インテル® インテグレーテッド・パフォーマンス・プリミティブ 8.2 ユーザーズガイド

ディスパッチ

インテル® IPP は、さまざまなプロセッサー向けに最適化された複数の関数実装を使用します。ディスパッチとは、プロセッサーを検出して、対応するインテル® IPP バイナリーパスを選択することです。例えば、/redist/intel64/ipp ディレクトリーの ippie9-8.0 ライブラリーは、第 2 世代インテル® Core™ プロセッサー・ファミリーなどのインテル® アドバンスト・ベクトル・エクステンション (インテル® AVX) 対応プロセッサー上で動作する 64 ビット・アプリケーション向けに最適化された画像処理ライブラリーです。

インテル® IPP 関数には、さまざまなアーキテクチャー向けのインテル® プロセッサーで実行するために最適化された多くのバージョンが用意されています。
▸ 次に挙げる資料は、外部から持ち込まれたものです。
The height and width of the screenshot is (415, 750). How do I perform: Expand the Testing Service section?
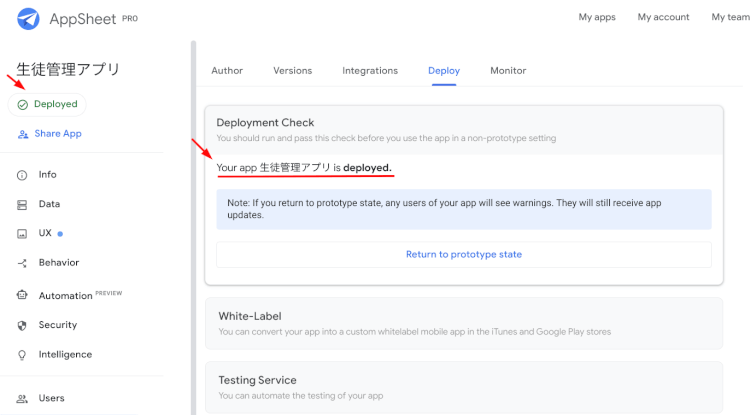coord(463,386)
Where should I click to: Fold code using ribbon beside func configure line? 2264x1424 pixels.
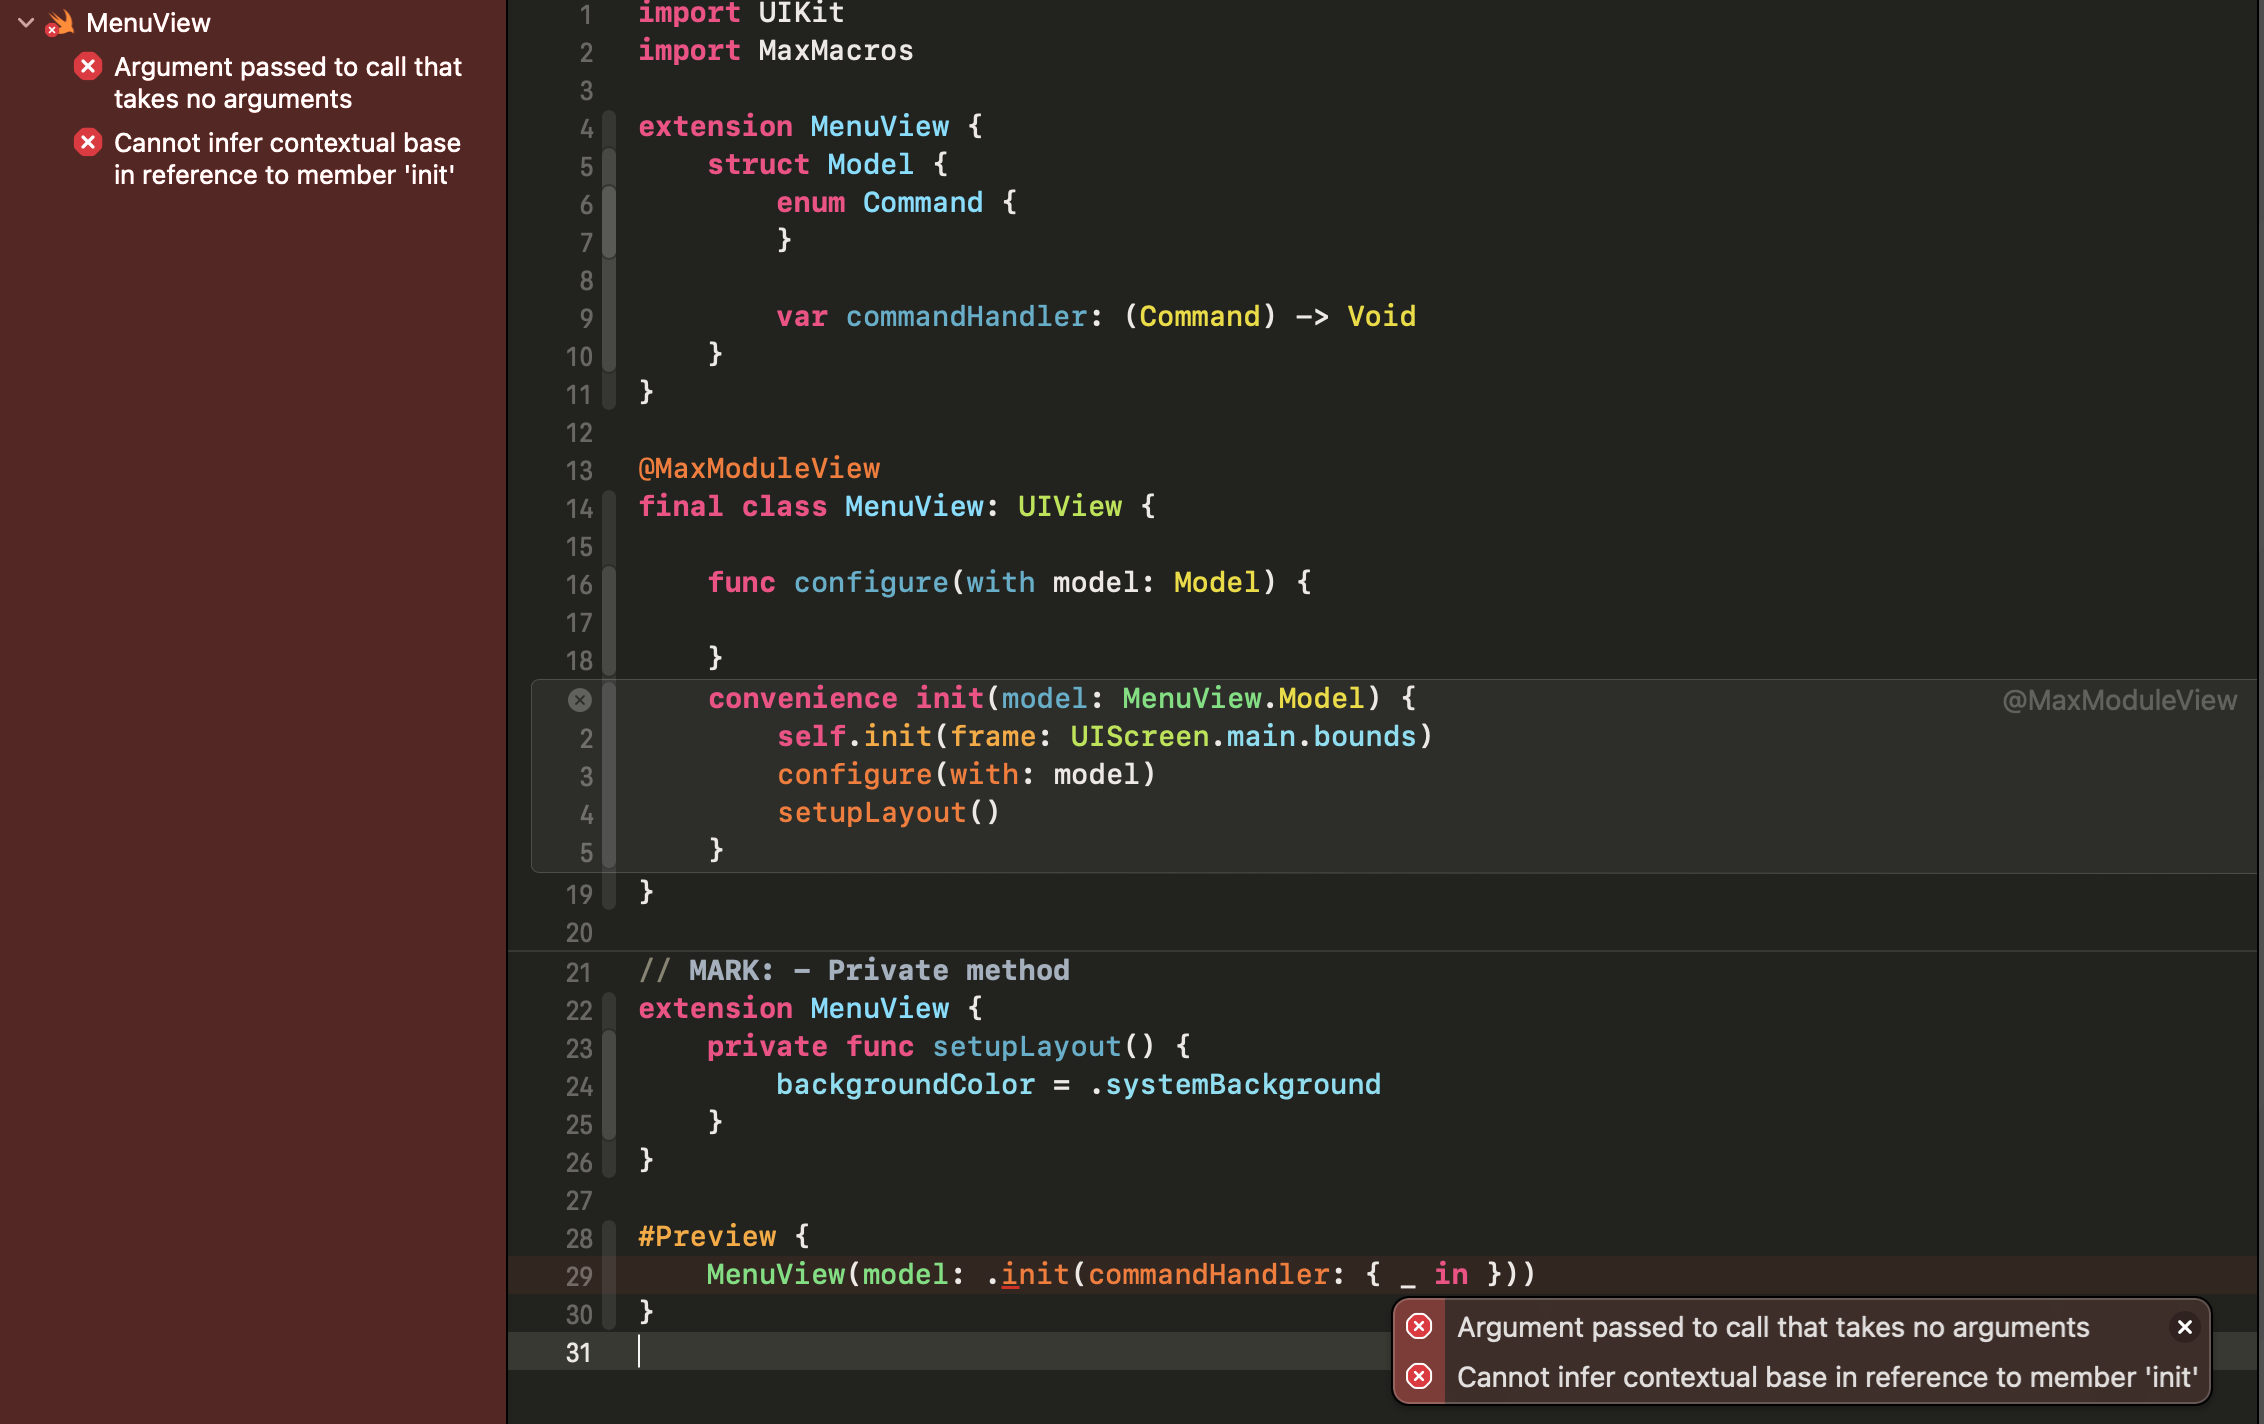pos(609,583)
例えば、ippsCopy_8u() の場合、この関数の第 2 世代インテル® Core™ プロセッサー・ファミリー向けに最適化された 64 ビット・バージョンは e9_ippsCopy_8u()、インテル® ストリーミング SIMD 拡張命令 4.1 (インテル® SSE4.1) 対応プロセッサー上で動作する 64 ビット・アプリケーション向けに最適化されたバージョンは y8_ippsCopy_8u() です。 つまり、関数名のプリフィクスは特定のプロセッサー・モデルを指します。ただし、通常の操作ではディスパッチャーが最適なバージョンを判断します。汎用関数 (この場合は ippsCopy_8u) を呼び出すこともできます。

インテル® IPP は、さまざまなインテル® アーキテクチャーにおけるアプリケーション開発をサポートするように設計されています。根本的な関数の実装ではハードウェア世代ごとの利点を考慮する一方、API 定義はすべてのプロセッサーで共通です。

単一のクロスアーキテクチャー API が提供されているので、インテル® プロセッサー・ベースのデスクトップ、サーバー、モバイルなどのさまざまなプラットフォームで機能を移植することができます。1 つのプロセッサー・アーキテクチャー用に作成したコードをさまざまな世代のプロセッサーで使用可能です。

次の表は、インテル® IPP で使用されるプロセッサー固有のコードを示しています。

プロセッサー固有のライブラリーと関連付けられているコードの説明
 IA-32 インテル® アーキテクチャー  インテル® 64 アーキテクチャー

説明

px

mx

インテル® ストリーミング SIMD 拡張命令 (インテル® SSE) 対応プロセッサー向けに最適化された汎用コード

w7

 

インテル® SSE2 対応プロセッサー向けに最適化

 

m7

インテル® SSE3 対応プロセッサー向けに最適化

v8

u8

インテル® Atom™ プロセッサーを含むインテル® ストリーミング SIMD 拡張命令 3 補足命令 (インテル® SSSE3) 対応プロセッサー向けに最適化された汎用コード

p8

y8

インテル® SSE4.1 対応プロセッサー向けに最適化

g9

e9

インテル® アドバンスト・ベクトル・エクステンション (インテル® AVX) およびインテル® AES New Instructions (インテル® AES-NI) 対応プロセッサー向けに最適化

h9

l9

インテル® AVX2 対応プロセッサー向けに最適化

最適化に関する注意事項

インテル® コンパイラーは、互換マイクロプロセッサー向けには、インテル製マイクロプロセッサー向けと同等レベルの最適化が行われない可能性があります。これには、インテル® ストリーミング SIMD 拡張命令 2 (インテル® SSE2)、インテル® ストリーミング SIMD 拡張命令 3 (インテル® SSE3)、ストリーミング SIMD 拡張命令 3 補足命令 (SSSE3) 命令セットに関連する最適化およびその他の最適化が含まれます。インテルでは、インテル製ではないマイクロプロセッサーに対して、最適化の提供、機能、効果を保証していません。本製品のマイクロプロセッサー固有の最適化は、インテル製マイクロプロセッサーでの使用を目的としています。インテル® マイクロアーキテクチャーに非固有の特定の最適化は、インテル製マイクロプロセッサー向けに予約されています。この注意事項の適用対象である特定の命令セットの詳細は、該当する製品のユーザー・リファレンス・ガイドを参照してください。